Presence of tumor DNA in aqueous humor is correlated with high risk uveal melanoma

Abstract

Metastatic risk stratification is critical for uveal melanoma (UM) management, as approximately up to half of patients develop metastatic disease. Current prognostication for patients undergoing eye-preserving therapies relies on tumor staging and molecular analysis of tumor tissue obtained through potentially invasive biopsy, which can be challenging. While liquid biopsy using cell-free DNA (cfDNA) has emerged as a less invasive alternative for other cancers, studies have shown limited utility of blood-derived cfDNA in UM due to low tumor DNA fractions. This study investigates the potential of aqueous humor (AH) and vitreous body (VB) aspirates as alternative sources of tumor DNA for molecular prognostication in UM patients at the time of diagnosis. In this prospective study, AH and/or VB samples were collected from 96 consecutive UM patients undergoing enucleation, transretinal endoresection or transretinal biopsy. DNA was extracted from the ocular fluids and analyzed for the presence of tumor-derived DNA using deep amplicon sequencing targeting mutations in GNAQ and GNA11. This approach achieved an average read depth of 120,000, enabling highly sensitive detection of tumor-specific variants. Tumor DNA was detected in at least one ocular fluid (AH or VB) in 43 of 88 evaluable patients (49%), with variant allele fractions (VAFs) ranging from 0.3 to 50%. Of these positive cases, tumor DNA was identified in VB only in 22 patients, AH only in 5 patients, and both fluids in 16 patients. Importantly, tumor DNA in AH was almost exclusively observed in patients with monosomy 3 UM. No significant correlation was found between the presence of tumor DNA in either ocular fluid and primary tumor size or location. Liquid biopsy of AH and VB offers a promising, minimally invasive strategy for obtaining tumor DNA in nearly half of UM patients at diagnosis. The strong association between detectable tumor DNA in AH and monosomy 3 status warrants further investigation and may offer valuable insights into UM biology and dissemination mechanisms. This approach may improve risk stratification and inform personalized treatment strategies for patients with UM.

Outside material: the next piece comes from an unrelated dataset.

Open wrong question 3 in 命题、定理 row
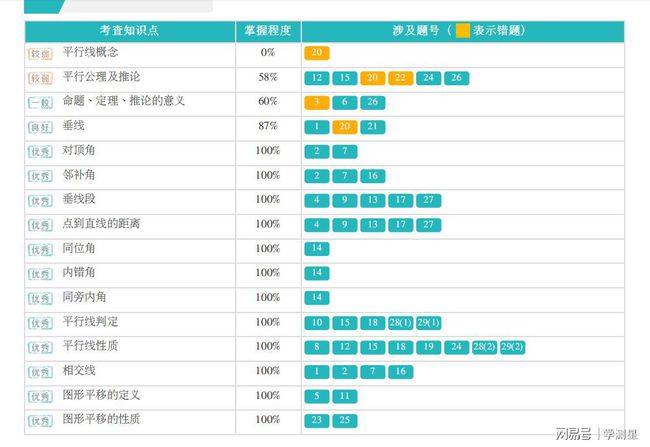This screenshot has width=650, height=447. 316,102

Keywords: Uveal melanoma; Aqueous humor; Biomarkers; CfDNA; Liquid biopsy; Ocular liquids; Prognostic testing; Vitreous body.

Fig. 1

Presence (positive) or absence (negative) of tumor-derived DNA in aqueous humor or vitreous body aspirate samples as determined by targeted GNAQ or GNA11 deep amplicon NGS in ocular fluids of 88 UM patients.

Fig. 2

Schematic overview of patients included in this study grouped according to the presence or absence of tumor-derived DNA in the ocular fluids tested. Bubble grid chart (lower part) showing the variant allele fraction (in %) in paired liquid biopsy samples of individual patients. Absence of circle, missing data due to insufficient or missing material. Empty circle, absence of tumor derived DNA in the sample.

Fig. 3

The distribution of the VAF of oncogenic GNAQ or GNA11 mutations in vitreous body and aqueous humor samples that were scored positive for the presence of tumor DNA.

Fig. 4

The distribution of tumor size (LBD and tumor height) is plotted for tumors showing either presence (positive) or absence (negative) of tumor-DNA in the aqueous humor or the vitreous body. (LBD, pearson correlation coefficient (PCC) = -1.34, p = 0.19; tumor height, PCC = 0.86, p = 0.39).

Fig. 5

Oncoplot (A) and mosaic plot (B) showing presence of tumor-derived DNA in liquid biopsy samples stratified according to the chromosome 3 status of the primary tumor. D3: disomy 3, M3: monosomy 3, unknown: chromosome 3 status not available, ns: not significant. **: significant association between number of samples containing tumor DNA and chromosome 3 status (p = 0.0016).

Fig. 6

Presence of tumor-dervied DNA correlated with the tumor location. Bargraph showing the percentage of samples with presence (positive) or absence (negative) of tumor-DNA in relation to the tumor location given as either ciliary body involvement (left part) or pre/postequatorial location (right part).